The Diagnostic Trap in Radiation-Induced Mesothelioma: Kinetic-Morphological Decoupling Masks Molecular Aggression.

Background: In malignant pleural mesothelioma, epithelioid histology is traditionally considered a favorable prognostic marker. However, it remains clinically undetermined whether the intensity of an oncogenic insult can disrupt this link. Radiation-induced cases serve as an unconfounded biological model to dissect such trajectories masked by asbestos confounding. Methods: We performed an Individual Patient Data (IPD) synthesis of 20 strictly asbestos-unexposed human cases, applying clinically established dose stratification (intermediate: 20-45 Gy vs. high: >45 Gy). To confirm the observed pattern, we examined data from 829 dogs in the Colorado State University (CSU) Beagle Study. Results: In the intermediate-dose group (n = 13), a significant positive correlation persisted between age at radiotherapy and the latent period (ρ = 0.567, p = 0.043).
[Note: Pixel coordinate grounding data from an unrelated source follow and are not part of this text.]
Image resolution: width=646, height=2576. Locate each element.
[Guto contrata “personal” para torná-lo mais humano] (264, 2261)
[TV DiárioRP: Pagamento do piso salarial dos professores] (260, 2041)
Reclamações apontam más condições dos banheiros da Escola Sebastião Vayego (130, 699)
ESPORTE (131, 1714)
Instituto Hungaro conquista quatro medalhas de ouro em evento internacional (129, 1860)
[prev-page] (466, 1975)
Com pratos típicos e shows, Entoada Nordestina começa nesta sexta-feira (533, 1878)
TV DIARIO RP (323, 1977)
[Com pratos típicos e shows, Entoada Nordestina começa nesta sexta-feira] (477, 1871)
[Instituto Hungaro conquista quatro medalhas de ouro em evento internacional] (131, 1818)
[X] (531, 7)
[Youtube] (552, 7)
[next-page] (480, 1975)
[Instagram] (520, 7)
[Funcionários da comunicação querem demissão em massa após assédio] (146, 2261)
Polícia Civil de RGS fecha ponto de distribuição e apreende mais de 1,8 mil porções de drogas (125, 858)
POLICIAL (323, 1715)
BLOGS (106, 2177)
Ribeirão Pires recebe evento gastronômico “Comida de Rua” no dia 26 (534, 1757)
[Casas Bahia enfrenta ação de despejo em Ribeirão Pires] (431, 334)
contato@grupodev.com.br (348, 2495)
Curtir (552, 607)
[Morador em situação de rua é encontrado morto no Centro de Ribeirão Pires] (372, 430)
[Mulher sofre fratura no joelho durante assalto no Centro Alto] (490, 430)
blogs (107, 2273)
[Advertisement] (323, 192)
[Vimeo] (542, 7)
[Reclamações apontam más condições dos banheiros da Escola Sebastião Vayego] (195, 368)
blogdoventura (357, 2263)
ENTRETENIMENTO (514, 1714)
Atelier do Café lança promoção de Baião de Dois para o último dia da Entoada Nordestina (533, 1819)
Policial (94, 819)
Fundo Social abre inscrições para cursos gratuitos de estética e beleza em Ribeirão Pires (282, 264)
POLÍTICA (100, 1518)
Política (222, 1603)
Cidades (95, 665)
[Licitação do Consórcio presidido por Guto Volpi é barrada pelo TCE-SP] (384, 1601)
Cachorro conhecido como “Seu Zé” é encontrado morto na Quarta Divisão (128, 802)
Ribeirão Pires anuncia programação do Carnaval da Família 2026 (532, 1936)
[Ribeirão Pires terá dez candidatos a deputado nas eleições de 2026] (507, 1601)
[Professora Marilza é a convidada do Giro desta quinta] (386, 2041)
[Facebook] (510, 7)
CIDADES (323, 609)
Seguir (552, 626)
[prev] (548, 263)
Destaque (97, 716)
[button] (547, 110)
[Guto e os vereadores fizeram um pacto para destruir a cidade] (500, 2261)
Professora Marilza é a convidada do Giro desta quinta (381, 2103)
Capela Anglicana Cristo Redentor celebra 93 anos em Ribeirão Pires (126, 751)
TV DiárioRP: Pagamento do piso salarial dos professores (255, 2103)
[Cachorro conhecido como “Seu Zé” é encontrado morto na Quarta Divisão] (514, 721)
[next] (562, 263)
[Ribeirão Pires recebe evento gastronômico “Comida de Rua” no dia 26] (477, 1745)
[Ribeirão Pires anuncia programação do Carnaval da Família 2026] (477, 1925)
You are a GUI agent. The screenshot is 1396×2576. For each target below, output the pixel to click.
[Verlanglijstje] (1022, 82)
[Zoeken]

Conversely, high-dose exposure (>45 Gy) showed a disruption of this age-dependent pattern, with a trend toward inverse correlation (ρ = -0.754, p = 0.084). Interaction analysis confirmed a statistically significant divergence between these dose-dependent trends (p = 0.005). The CSU Beagle Study (n = 829) demonstrated the physical basis of this phenomenon: in the canine model, high-dose exposure (≥0.74 Gy) triggered a "Step-Jump" in cumulative incidence (30.4% at 0.5 years), indicating instantaneous carcinogenic onset distinct from cumulative biological aging. Conclusions: This kinetic divergence points to a "Diagnostic Trap." We propose a 'Single- to Double-Brake' framework where intermediate doses preserve age-dependent progression, whereas high doses likely trigger catastrophic genomic failure (chromothripsis) that bypasses the time required for morphological dedifferentiation. Consequently, morphologically indolent epithelioid tumors in high-dose survivors may harbor aggressive molecular profiles not predicted by histology alone, necessitating risk-stratified precision surveillance.